• **Excerpt**

|Year : 2016 | Volume
| Issue : 2 | Page : 195-200
Comparison of peribulbar with posterior sub-tenon's anesthesia in cataract surgery among Nigerians
Ogbonnaya N Iganga1, Oluyemi Fasina2, Charles O Bekibele2, Benedictus G. K. Ajayi1, Ayobade O Ogundipe1
1 Department of Ophthalmology, University College Hospital, Ibadan, Nigeria
2 Department of Ophthalmology, University of Ibadan/University College Hospital, Ibadan, Nigeria
|Date of Web Publication||5-Apr-2016|
Department of Ophthalmology, University of Ibadan/University College Hospital, Ibadan
Source of Support: None, Conflict of Interest: None
| Abstract|| |
Purpose: To compare the akinetic and the analgesic effects of peribulbar and posterior sub-Tenon's anesthesia in patients undergoing cataract surgery.
Methods: In a hospital-based randomized comparative interventional study, patients aged 50 years and above who underwent elective surgery for uncomplicated cataract were randomized to receive either peribulbar block or posterior sub-Tenon block. Pain during injection, surgery, and after surgery was assessed using numerical reporting scale (NRS). Limbal excursion was measured with a transparent meter rule.
Result: A total of 152 eyes of 152 patients were studied. Peribulbar and sub-Tenon regional blocks provided comparable adequate akinesia (P = 0.06) and similar levels of analgesia (P = 0.10) during cataract surgery. Both techniques also provided similar levels of analgesia to the patient during injection and in the immediate postoperative period. Ninety-two percent of patients who had peribulbar and 97% of those who had sub-Tenon blocks reported either mild pain or no pain at all during surgery (P = 0.49). There was no report of severe pain in all patients during the stages of the surgery. Occurrence of chemosis and subconjunctival hemorrhage was more common in sub-Tenon than peribulbar anesthesia.
Conclusions: This study shows that peribulbar and posterior sub-Tenon routes of administering anesthetic substances is comparable in providing adequate akinesia and analgesia for cataract surgery with minimal complications. Therefore, both techniques are effective and safe for cataract surgery among Nigerians.

• **Your goal**
Please update the cataract anesthesia abstract by rewriting the part between "Methods: In a" and "transparent meter rule.", inclusive, with "transparent meter rule" changed to "clear plastic ruler".

• **Supplied records**

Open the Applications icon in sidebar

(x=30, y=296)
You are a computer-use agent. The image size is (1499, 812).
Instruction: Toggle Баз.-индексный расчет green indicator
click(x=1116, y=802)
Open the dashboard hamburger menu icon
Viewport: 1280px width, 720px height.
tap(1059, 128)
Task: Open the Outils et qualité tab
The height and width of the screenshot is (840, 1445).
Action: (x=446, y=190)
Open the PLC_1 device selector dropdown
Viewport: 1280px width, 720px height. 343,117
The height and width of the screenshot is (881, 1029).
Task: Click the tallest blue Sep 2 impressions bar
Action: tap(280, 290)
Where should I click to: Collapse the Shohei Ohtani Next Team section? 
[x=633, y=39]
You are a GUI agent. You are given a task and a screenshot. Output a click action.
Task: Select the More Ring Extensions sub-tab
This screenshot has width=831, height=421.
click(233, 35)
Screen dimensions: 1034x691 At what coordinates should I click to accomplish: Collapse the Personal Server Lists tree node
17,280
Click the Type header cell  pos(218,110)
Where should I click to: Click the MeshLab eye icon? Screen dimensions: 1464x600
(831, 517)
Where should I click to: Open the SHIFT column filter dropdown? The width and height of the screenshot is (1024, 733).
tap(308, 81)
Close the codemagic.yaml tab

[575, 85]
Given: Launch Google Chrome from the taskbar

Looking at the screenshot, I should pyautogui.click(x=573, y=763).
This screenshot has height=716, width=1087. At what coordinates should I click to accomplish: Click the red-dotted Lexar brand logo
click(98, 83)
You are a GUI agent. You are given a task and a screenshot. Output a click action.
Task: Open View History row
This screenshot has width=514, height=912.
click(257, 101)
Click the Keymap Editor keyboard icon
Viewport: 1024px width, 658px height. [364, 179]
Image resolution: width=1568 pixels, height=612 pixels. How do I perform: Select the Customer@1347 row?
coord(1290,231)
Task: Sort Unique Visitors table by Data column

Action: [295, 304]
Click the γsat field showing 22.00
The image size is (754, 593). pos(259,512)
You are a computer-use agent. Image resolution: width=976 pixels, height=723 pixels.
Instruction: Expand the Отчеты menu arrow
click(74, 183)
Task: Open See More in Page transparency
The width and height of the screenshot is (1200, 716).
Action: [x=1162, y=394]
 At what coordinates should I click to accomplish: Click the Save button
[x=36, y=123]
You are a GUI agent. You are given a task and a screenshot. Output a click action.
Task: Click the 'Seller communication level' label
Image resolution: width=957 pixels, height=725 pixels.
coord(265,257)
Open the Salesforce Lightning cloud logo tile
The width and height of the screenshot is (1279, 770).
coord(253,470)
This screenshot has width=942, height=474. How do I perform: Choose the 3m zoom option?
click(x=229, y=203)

• **Response to this task**
Methods: In a hospital-based randomized comparative interventional study, patients aged 50 years and above who underwent elective surgery for uncomplicated cataract were randomized to receive either peribulbar block or posterior sub-Tenon block. Pain during injection, surgery, and after surgery was assessed using numerical reporting scale (NRS). Limbal excursion was measured with a clear plastic ruler.